With regard to the Expenditure Committee's report, to which the noble Lord, Lord Molson—and other noble Lords—referred, and his wish for an undertaking that the Government would make money available for the suggested projects, the noble Lord will know, from his own experience as a Minister in the Ministry of Transport, that the Government will need to look very carefully at the proposals.


My Lords, I did not go so far as to ask the Government to commit themselves to any financial expenditure on this; I asked merely that the Government would speedily announce their views regarding the recommendations that have been made by the Select Committee.


My Lords, I thank the noble Lord. I hope that perhaps we shall have examined the main parts of their advice within the next three to four months. Obviously, those which we consider necessary we shall wish to do everything possible to implement, within the financial limits at the time. I think that the noble Lord, Lord Molson used the words, "the art of the possible". I think that this is what we feel too.
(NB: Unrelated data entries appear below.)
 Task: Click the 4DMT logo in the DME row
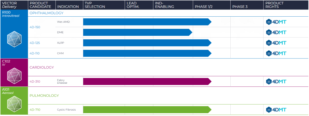276,32
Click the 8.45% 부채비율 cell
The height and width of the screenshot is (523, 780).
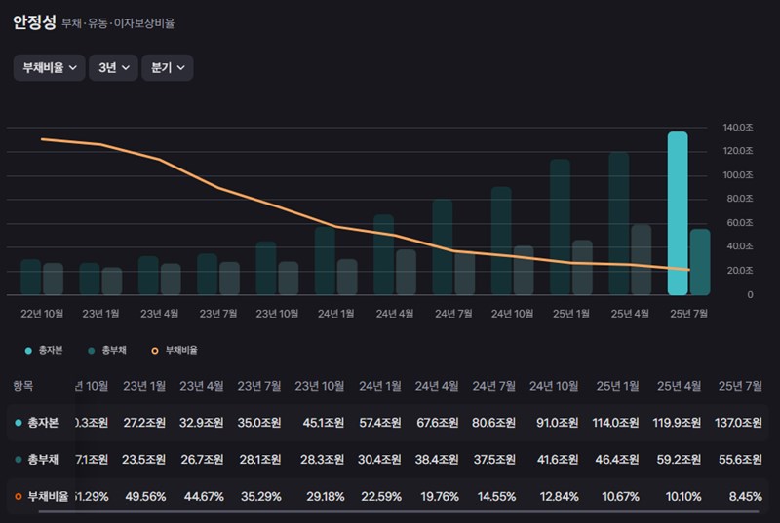coord(745,497)
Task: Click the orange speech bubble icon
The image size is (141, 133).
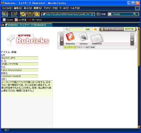Action: point(95,29)
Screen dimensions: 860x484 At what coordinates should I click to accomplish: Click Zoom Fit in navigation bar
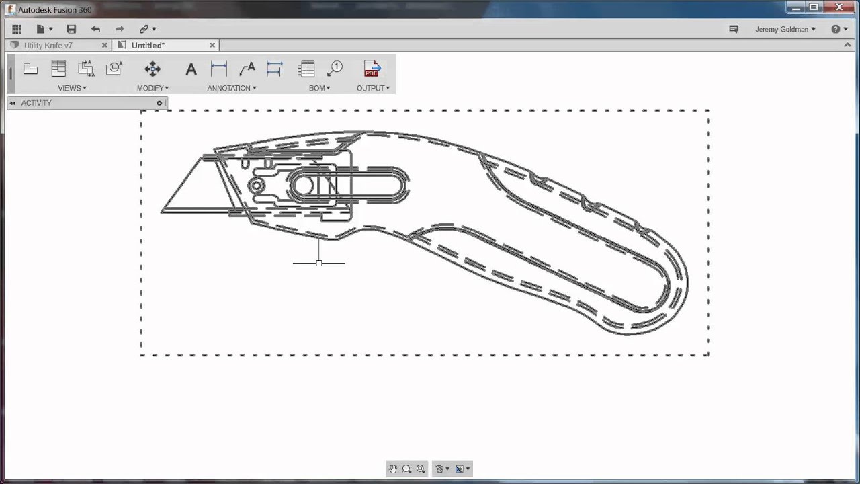pos(421,469)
The noble Lord, Lord Champion, referred to the Greater London Development Report and the Inquiry under the chairmanship of Mr. Frank Layfield, Q.C., which was set up not only to examine objections to the Plan but also the Plan itself. This Inquiry has lasted two years, and during that period there have been important developments in thinking about traffic in London, which have been collected both in the revised draft of the transport section of the Plan put forward now by the G.L.C., and also in their discussion paper, to which we have referred. The Report of the Inquiry was submitted to my right honourable friend the Secretary of State for the Environment, as the noble Lord knows, last December, and he has announced that it will be published as soon as possible. I regret that at this stage I cannot comment on the merits of any of the solutions to London's traffic problems proposed either by the G.L.C. or by the various groups set up to oppose the Plan. But I must emphasise that we recognise the need for urgent decisions and that there will be no avoidable delay in reaching them. Public consultation is necessary but, as the noble Lord, Lord Champion, rightly said, we do not want excessive consultation. I do not suppose that when the G.L.C. originally started consulting they realised the delay that would be imposed upon them.
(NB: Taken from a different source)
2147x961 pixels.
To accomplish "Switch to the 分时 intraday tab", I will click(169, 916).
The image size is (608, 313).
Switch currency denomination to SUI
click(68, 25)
I was asked by the noble Lord, Lord Champion, whether the Government agree that the G.L.C.'s responsibilities vis-à-vis the boroughs need modifying. The simple answer is, No. We think that the present arrangements are working well, although inevitably there are minor disagreements between the G.L.C. and the boroughs. The large sums which are being invested in the public transport system should help to alleviate many of our problems in due course.
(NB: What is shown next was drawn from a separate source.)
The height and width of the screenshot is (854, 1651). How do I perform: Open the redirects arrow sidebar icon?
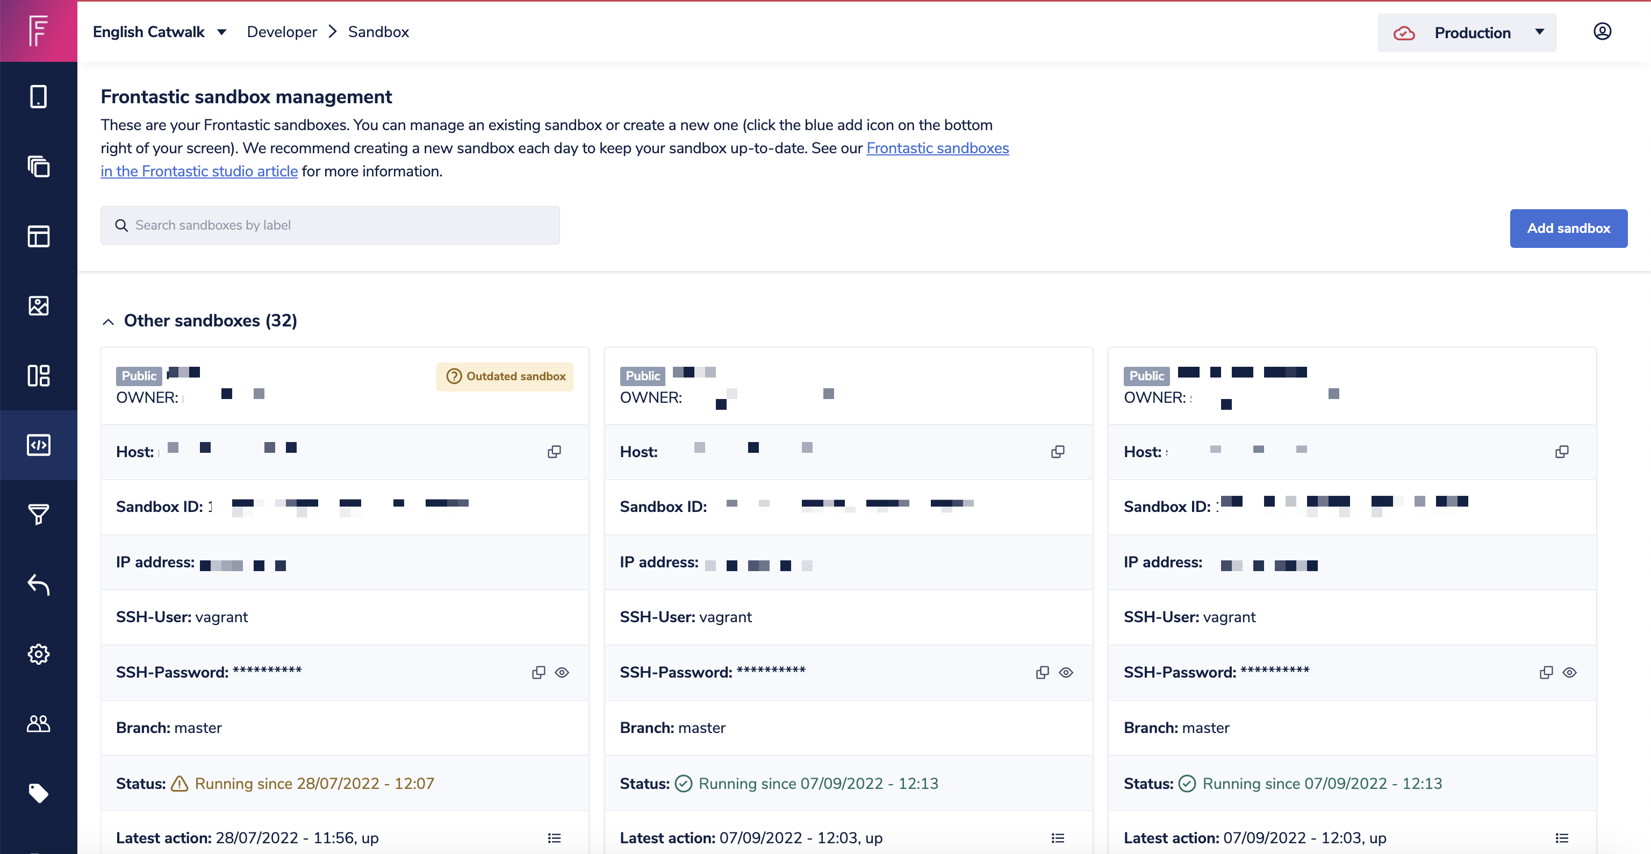point(38,584)
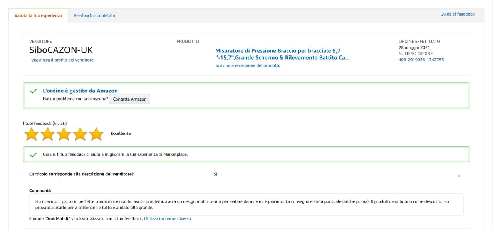Viewport: 493px width, 230px height.
Task: Click Utilizza un nome diverso link
Action: coord(167,218)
We have this evening discussed most of the problems in regard to traffic in London, but I must remind noble Lords that London is not the only city in the world where traffic congestion is a problem. Every major city has its own traffic problems, to a greater or lesser extent. This is true all over the world and much effort is being exerted on a search for solutions. This is one of the major problems of modern urban life. I would remind the House how the daily achievements of the police alleviate the problem; and I think it would be fair to say that in many ways London has given, and is continuing to give, a lead to the world in dealing with the problem of movement in cities. It only remains for me to repeat that Her Majesty's Government are open at all times to new ideas and would certainly welcome all noble Lords' suggestions, or a further debate on this problem. Finally, I should again like to thank my noble friend Lord Molson and other noble Lords for their most helpful and constructive speeches.